─── Data shown ───

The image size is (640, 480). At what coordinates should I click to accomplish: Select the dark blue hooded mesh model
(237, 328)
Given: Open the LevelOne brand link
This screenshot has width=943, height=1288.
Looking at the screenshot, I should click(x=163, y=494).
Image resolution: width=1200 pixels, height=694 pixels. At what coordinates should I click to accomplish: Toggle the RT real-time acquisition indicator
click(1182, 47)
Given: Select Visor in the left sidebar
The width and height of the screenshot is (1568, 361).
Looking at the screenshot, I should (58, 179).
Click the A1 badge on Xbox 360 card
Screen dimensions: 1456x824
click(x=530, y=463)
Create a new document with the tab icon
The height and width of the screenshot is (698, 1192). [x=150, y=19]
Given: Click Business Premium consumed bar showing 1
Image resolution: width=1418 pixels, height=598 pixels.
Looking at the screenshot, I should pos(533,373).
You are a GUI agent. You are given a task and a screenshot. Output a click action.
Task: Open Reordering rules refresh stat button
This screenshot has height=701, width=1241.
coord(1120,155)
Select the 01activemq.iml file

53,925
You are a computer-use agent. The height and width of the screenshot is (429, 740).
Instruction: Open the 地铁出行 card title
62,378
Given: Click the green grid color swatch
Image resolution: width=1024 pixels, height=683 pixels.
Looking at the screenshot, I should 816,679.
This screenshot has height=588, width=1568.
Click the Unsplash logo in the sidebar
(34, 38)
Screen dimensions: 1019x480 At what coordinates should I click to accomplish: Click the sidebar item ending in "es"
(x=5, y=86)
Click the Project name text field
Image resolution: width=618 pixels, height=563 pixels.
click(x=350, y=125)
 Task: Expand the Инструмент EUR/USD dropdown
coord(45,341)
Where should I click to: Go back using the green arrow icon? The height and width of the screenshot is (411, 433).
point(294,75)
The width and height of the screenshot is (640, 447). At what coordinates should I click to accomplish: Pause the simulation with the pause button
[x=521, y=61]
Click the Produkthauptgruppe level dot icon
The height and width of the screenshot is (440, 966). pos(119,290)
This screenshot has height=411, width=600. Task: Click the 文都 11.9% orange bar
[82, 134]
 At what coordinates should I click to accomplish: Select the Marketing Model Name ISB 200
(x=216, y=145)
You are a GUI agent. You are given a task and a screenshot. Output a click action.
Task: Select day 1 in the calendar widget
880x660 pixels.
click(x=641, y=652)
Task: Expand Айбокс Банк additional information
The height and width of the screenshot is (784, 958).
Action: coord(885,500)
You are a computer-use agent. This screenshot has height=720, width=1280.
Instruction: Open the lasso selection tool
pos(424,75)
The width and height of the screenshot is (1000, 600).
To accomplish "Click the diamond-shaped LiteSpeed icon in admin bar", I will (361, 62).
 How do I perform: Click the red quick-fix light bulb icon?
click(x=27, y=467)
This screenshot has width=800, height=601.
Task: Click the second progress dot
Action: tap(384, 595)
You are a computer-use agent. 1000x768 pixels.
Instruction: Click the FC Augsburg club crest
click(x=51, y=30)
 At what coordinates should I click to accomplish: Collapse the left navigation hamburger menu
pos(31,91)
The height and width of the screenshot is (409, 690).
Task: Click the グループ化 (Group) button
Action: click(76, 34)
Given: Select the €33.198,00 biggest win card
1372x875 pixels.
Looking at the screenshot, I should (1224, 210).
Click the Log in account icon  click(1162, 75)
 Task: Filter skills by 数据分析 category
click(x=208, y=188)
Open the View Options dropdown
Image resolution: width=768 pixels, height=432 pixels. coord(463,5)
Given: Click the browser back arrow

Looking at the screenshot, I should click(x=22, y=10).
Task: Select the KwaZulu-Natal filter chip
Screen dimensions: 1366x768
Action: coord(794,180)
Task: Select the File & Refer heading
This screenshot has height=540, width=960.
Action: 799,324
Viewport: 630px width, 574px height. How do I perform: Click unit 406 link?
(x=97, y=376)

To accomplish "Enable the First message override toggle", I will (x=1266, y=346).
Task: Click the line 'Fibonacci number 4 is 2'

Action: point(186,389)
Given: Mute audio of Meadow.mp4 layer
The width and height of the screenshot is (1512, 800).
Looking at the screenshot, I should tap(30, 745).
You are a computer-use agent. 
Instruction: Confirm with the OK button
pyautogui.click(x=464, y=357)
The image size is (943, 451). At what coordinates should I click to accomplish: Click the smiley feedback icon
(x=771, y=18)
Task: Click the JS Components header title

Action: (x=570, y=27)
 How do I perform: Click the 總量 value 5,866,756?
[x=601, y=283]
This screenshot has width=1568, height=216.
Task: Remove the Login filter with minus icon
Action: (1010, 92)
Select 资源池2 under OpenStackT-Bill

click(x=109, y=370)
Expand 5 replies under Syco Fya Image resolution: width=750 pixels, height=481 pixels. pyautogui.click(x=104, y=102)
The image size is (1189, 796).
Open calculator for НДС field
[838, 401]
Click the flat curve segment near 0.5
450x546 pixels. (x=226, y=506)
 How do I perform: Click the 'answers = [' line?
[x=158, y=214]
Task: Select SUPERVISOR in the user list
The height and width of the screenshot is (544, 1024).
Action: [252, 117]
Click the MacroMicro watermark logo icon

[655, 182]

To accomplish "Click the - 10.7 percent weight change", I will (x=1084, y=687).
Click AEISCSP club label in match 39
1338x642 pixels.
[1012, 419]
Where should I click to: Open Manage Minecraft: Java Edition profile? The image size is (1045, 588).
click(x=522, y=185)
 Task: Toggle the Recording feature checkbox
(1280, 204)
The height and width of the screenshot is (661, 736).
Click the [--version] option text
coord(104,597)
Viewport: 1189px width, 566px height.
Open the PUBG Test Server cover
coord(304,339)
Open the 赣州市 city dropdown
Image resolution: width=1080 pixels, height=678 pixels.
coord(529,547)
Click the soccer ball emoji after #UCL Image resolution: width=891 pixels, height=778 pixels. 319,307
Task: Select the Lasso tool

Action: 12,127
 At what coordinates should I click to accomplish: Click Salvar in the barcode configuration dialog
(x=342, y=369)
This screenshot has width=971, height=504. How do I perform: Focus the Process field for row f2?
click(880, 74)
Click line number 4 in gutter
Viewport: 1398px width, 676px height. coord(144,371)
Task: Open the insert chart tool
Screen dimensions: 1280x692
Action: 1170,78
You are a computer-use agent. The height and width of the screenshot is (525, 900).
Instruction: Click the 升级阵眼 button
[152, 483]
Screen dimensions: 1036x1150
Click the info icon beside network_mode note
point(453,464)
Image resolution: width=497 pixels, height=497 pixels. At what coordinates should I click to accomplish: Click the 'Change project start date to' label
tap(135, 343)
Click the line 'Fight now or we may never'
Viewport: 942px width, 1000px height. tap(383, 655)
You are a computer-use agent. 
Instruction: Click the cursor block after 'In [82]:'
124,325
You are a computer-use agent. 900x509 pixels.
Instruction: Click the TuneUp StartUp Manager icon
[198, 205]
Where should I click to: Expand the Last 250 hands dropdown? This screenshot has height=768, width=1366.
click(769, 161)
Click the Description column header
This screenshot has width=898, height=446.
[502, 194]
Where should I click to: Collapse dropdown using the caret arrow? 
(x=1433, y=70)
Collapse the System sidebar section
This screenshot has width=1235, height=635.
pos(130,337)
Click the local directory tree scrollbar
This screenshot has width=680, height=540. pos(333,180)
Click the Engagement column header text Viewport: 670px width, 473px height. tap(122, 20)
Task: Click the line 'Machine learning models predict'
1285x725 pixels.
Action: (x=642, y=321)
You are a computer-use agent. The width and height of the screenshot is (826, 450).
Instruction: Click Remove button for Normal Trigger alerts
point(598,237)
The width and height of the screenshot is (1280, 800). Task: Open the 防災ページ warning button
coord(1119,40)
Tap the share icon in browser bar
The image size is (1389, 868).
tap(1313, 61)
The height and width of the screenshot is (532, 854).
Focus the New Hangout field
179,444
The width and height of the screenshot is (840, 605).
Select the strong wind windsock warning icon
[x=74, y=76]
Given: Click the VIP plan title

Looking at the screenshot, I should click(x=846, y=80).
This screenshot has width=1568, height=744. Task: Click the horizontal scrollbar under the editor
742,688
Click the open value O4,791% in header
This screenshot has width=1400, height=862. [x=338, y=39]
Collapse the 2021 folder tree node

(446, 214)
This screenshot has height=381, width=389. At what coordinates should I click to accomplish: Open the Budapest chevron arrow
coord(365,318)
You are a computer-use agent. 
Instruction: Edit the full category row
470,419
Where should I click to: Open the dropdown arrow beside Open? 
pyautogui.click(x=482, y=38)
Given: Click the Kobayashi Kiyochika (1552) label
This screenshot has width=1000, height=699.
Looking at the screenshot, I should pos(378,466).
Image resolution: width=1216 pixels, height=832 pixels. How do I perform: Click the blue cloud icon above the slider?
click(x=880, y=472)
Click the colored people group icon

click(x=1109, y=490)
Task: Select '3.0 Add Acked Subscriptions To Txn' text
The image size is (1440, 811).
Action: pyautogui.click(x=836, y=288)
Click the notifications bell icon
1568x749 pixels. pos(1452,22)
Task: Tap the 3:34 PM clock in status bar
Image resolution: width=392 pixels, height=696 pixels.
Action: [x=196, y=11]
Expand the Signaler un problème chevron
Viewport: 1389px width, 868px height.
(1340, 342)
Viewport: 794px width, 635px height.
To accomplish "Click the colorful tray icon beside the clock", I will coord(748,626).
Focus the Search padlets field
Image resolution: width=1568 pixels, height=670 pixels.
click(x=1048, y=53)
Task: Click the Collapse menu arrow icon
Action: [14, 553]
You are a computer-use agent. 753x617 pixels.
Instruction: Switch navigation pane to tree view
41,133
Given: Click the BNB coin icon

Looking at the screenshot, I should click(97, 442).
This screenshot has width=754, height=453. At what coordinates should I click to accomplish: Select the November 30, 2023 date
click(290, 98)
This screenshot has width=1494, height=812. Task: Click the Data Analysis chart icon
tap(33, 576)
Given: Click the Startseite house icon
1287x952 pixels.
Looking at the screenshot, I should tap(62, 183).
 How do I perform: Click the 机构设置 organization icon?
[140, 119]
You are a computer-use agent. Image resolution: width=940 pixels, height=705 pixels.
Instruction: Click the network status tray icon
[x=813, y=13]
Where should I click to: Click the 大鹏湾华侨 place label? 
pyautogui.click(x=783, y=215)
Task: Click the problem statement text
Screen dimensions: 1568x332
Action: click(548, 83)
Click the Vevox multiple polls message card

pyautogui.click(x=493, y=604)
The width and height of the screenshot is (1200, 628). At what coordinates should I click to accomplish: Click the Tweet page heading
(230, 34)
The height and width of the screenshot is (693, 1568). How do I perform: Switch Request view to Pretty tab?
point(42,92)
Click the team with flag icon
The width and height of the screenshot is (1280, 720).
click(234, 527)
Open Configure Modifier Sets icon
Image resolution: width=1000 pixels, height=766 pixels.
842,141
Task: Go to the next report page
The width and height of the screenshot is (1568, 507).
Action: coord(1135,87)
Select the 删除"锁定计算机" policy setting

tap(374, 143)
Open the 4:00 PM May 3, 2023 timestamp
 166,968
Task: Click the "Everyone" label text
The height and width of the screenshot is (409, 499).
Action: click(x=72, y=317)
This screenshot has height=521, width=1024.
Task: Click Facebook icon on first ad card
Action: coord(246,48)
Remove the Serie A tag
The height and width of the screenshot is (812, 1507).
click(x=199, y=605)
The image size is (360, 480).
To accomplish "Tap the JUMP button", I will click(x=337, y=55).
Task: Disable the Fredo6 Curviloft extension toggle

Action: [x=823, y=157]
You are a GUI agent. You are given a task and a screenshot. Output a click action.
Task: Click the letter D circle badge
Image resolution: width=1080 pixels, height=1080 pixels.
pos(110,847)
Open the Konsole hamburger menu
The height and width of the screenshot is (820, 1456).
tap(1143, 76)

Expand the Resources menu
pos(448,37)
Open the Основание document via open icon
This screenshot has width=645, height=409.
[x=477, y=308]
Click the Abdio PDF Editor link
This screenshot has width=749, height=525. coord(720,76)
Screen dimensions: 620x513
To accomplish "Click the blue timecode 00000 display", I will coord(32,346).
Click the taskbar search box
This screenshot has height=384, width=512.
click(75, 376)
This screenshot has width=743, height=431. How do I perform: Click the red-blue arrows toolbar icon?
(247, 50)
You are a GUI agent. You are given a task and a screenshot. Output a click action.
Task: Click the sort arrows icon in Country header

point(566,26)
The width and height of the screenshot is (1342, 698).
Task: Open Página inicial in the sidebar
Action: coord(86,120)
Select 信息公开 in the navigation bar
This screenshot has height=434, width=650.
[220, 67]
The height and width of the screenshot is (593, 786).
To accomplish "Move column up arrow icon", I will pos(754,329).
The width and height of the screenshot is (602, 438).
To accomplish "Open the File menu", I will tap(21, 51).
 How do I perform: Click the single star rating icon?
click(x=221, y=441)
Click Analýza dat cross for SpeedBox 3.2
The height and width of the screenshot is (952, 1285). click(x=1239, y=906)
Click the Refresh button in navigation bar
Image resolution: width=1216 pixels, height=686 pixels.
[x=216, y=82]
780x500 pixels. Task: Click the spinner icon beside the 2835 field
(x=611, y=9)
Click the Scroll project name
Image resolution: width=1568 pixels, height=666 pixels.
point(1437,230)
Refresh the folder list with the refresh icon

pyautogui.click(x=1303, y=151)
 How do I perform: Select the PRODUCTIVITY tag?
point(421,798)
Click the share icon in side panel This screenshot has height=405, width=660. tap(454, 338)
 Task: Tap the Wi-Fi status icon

───

Would you please copy all lines in the data that contain the word "share"?

Tap the share icon in browser bar
Click the share icon in side panel This screenshot has height=405, width=660. tap(454, 338)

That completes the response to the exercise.